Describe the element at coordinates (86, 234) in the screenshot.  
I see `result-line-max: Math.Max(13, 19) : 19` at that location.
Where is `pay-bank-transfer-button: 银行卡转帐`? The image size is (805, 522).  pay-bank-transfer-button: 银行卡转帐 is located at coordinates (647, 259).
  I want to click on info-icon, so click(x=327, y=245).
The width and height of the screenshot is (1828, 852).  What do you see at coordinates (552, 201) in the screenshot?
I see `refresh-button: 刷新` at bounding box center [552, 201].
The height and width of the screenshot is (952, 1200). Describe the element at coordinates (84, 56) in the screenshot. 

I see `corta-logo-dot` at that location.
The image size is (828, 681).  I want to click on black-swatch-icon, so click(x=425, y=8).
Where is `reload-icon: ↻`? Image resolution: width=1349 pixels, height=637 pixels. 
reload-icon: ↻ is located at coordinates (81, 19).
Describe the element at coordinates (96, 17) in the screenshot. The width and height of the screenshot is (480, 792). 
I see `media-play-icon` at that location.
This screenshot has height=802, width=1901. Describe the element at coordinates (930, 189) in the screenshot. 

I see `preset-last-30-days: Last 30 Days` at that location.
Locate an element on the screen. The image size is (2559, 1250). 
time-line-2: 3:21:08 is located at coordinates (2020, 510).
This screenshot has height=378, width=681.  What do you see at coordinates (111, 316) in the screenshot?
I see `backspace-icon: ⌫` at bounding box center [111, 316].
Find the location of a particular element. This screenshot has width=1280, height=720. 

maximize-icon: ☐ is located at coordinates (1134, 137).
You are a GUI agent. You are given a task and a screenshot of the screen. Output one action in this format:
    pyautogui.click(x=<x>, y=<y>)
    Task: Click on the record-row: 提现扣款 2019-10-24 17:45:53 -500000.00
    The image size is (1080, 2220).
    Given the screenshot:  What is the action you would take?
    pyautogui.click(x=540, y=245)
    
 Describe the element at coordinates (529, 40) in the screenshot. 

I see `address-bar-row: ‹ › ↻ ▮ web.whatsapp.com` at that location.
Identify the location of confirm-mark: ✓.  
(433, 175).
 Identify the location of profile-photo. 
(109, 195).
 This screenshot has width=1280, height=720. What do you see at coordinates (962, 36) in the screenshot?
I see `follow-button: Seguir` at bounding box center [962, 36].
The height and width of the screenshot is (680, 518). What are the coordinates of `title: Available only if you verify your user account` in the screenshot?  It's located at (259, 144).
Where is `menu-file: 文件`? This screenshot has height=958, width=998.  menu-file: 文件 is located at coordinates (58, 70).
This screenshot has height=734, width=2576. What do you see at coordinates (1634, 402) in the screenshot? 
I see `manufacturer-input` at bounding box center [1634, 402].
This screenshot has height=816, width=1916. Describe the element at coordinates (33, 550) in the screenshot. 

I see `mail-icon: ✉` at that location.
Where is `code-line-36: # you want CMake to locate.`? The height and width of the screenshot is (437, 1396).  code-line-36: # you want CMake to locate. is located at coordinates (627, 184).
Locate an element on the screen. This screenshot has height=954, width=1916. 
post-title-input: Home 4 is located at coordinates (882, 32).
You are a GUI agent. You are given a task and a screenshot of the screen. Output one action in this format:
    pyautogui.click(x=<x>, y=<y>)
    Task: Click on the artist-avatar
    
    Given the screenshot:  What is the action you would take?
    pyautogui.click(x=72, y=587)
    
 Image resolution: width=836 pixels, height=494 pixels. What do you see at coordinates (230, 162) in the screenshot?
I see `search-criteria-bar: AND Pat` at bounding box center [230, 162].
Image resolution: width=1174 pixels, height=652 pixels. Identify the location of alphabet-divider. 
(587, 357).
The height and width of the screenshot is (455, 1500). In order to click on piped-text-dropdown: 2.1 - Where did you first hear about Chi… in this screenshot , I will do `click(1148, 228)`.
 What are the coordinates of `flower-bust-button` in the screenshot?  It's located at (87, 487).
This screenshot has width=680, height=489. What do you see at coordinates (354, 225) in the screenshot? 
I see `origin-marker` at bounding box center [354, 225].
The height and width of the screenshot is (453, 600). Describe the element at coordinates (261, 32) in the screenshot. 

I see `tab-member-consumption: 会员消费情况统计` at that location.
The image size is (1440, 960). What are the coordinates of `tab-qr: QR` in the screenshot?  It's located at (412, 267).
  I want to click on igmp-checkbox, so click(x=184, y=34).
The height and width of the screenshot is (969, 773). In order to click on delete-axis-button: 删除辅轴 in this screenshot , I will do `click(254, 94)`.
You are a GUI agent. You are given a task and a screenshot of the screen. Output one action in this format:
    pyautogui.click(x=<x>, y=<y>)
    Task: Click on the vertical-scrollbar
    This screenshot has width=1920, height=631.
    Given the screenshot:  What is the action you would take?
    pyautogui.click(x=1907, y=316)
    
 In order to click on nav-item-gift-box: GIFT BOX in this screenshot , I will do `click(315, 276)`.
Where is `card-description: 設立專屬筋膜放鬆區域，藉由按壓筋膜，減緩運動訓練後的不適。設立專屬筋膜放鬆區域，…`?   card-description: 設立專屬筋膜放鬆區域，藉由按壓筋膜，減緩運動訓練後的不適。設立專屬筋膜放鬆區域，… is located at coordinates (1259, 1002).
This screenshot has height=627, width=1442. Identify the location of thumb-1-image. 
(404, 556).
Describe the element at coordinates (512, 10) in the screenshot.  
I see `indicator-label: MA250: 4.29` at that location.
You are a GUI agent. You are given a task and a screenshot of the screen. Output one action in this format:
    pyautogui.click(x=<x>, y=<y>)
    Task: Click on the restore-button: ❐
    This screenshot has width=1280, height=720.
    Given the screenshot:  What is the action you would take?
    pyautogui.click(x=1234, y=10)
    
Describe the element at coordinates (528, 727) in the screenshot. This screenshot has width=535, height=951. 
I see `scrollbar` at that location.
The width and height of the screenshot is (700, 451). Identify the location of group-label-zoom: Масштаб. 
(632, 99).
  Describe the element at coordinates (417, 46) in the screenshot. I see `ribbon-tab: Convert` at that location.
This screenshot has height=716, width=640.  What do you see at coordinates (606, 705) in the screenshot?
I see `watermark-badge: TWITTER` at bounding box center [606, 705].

WHAT THIS TASK INVOLVES:
Could you duplicate every one of the records above, line for line, without changing anything?

TASK ANSWER:
Describe the element at coordinates (86, 234) in the screenshot.  
I see `result-line-max: Math.Max(13, 19) : 19` at that location.
Where is `pay-bank-transfer-button: 银行卡转帐`? The image size is (805, 522).  pay-bank-transfer-button: 银行卡转帐 is located at coordinates (647, 259).
  I want to click on info-icon, so click(x=327, y=245).
The width and height of the screenshot is (1828, 852).  What do you see at coordinates (552, 201) in the screenshot?
I see `refresh-button: 刷新` at bounding box center [552, 201].
The height and width of the screenshot is (952, 1200). Describe the element at coordinates (84, 56) in the screenshot. 

I see `corta-logo-dot` at that location.
The image size is (828, 681).  I want to click on black-swatch-icon, so click(x=425, y=8).
Where is `reload-icon: ↻`? Image resolution: width=1349 pixels, height=637 pixels. 
reload-icon: ↻ is located at coordinates (81, 19).
Describe the element at coordinates (96, 17) in the screenshot. The width and height of the screenshot is (480, 792). 
I see `media-play-icon` at that location.
This screenshot has height=802, width=1901. Describe the element at coordinates (930, 189) in the screenshot. 

I see `preset-last-30-days: Last 30 Days` at that location.
Locate an element on the screen. The image size is (2559, 1250). 
time-line-2: 3:21:08 is located at coordinates (2020, 510).
This screenshot has height=378, width=681.  What do you see at coordinates (111, 316) in the screenshot?
I see `backspace-icon: ⌫` at bounding box center [111, 316].
Find the location of a particular element. This screenshot has width=1280, height=720. 

maximize-icon: ☐ is located at coordinates (1134, 137).
You are a GUI agent. You are given a task and a screenshot of the screen. Output one action in this format:
    pyautogui.click(x=<x>, y=<y>)
    Task: Click on the record-row: 提现扣款 2019-10-24 17:45:53 -500000.00
    The image size is (1080, 2220).
    Given the screenshot:  What is the action you would take?
    pyautogui.click(x=540, y=245)
    
 Describe the element at coordinates (529, 40) in the screenshot. 

I see `address-bar-row: ‹ › ↻ ▮ web.whatsapp.com` at that location.
Identify the location of confirm-mark: ✓.  
(433, 175).
 Identify the location of profile-photo. 
(109, 195).
 This screenshot has width=1280, height=720. What do you see at coordinates (962, 36) in the screenshot?
I see `follow-button: Seguir` at bounding box center [962, 36].
The height and width of the screenshot is (680, 518). What are the coordinates of `title: Available only if you verify your user account` in the screenshot?  It's located at (259, 144).
Where is `menu-file: 文件`? This screenshot has height=958, width=998.  menu-file: 文件 is located at coordinates (58, 70).
This screenshot has height=734, width=2576. What do you see at coordinates (1634, 402) in the screenshot? 
I see `manufacturer-input` at bounding box center [1634, 402].
This screenshot has height=816, width=1916. Describe the element at coordinates (33, 550) in the screenshot. 

I see `mail-icon: ✉` at that location.
Where is `code-line-36: # you want CMake to locate.`? The height and width of the screenshot is (437, 1396).  code-line-36: # you want CMake to locate. is located at coordinates (627, 184).
Locate an element on the screen. This screenshot has height=954, width=1916. 
post-title-input: Home 4 is located at coordinates (882, 32).
You are a GUI agent. You are given a task and a screenshot of the screen. Output one action in this format:
    pyautogui.click(x=<x>, y=<y>)
    Task: Click on the artist-avatar
    
    Given the screenshot:  What is the action you would take?
    pyautogui.click(x=72, y=587)
    
 Image resolution: width=836 pixels, height=494 pixels. What do you see at coordinates (230, 162) in the screenshot?
I see `search-criteria-bar: AND Pat` at bounding box center [230, 162].
Image resolution: width=1174 pixels, height=652 pixels. Identify the location of alphabet-divider. 
(587, 357).
The height and width of the screenshot is (455, 1500). In order to click on piped-text-dropdown: 2.1 - Where did you first hear about Chi… in this screenshot , I will do `click(1148, 228)`.
 What are the coordinates of `flower-bust-button` in the screenshot?  It's located at (87, 487).
This screenshot has width=680, height=489. What do you see at coordinates (354, 225) in the screenshot? 
I see `origin-marker` at bounding box center [354, 225].
The height and width of the screenshot is (453, 600). Describe the element at coordinates (261, 32) in the screenshot. 

I see `tab-member-consumption: 会员消费情况统计` at that location.
The image size is (1440, 960). What are the coordinates of `tab-qr: QR` in the screenshot?  It's located at (412, 267).
  I want to click on igmp-checkbox, so click(x=184, y=34).
The height and width of the screenshot is (969, 773). In order to click on delete-axis-button: 删除辅轴 in this screenshot , I will do `click(254, 94)`.
You are a GUI agent. You are given a task and a screenshot of the screen. Output one action in this format:
    pyautogui.click(x=<x>, y=<y>)
    Task: Click on the vertical-scrollbar
    This screenshot has width=1920, height=631.
    Given the screenshot:  What is the action you would take?
    pyautogui.click(x=1907, y=316)
    
 In order to click on nav-item-gift-box: GIFT BOX in this screenshot , I will do `click(315, 276)`.
Where is `card-description: 設立專屬筋膜放鬆區域，藉由按壓筋膜，減緩運動訓練後的不適。設立專屬筋膜放鬆區域，…`?   card-description: 設立專屬筋膜放鬆區域，藉由按壓筋膜，減緩運動訓練後的不適。設立專屬筋膜放鬆區域，… is located at coordinates (1259, 1002).
This screenshot has height=627, width=1442. Identify the location of thumb-1-image. 
(404, 556).
Describe the element at coordinates (512, 10) in the screenshot.  
I see `indicator-label: MA250: 4.29` at that location.
You are a GUI agent. You are given a task and a screenshot of the screen. Output one action in this format:
    pyautogui.click(x=<x>, y=<y>)
    Task: Click on the restore-button: ❐
    This screenshot has width=1280, height=720.
    Given the screenshot:  What is the action you would take?
    pyautogui.click(x=1234, y=10)
    
Describe the element at coordinates (528, 727) in the screenshot. This screenshot has width=535, height=951. 
I see `scrollbar` at that location.
The width and height of the screenshot is (700, 451). Identify the location of group-label-zoom: Масштаб. 
(632, 99).
  Describe the element at coordinates (417, 46) in the screenshot. I see `ribbon-tab: Convert` at that location.
This screenshot has height=716, width=640.  What do you see at coordinates (606, 705) in the screenshot?
I see `watermark-badge: TWITTER` at bounding box center [606, 705].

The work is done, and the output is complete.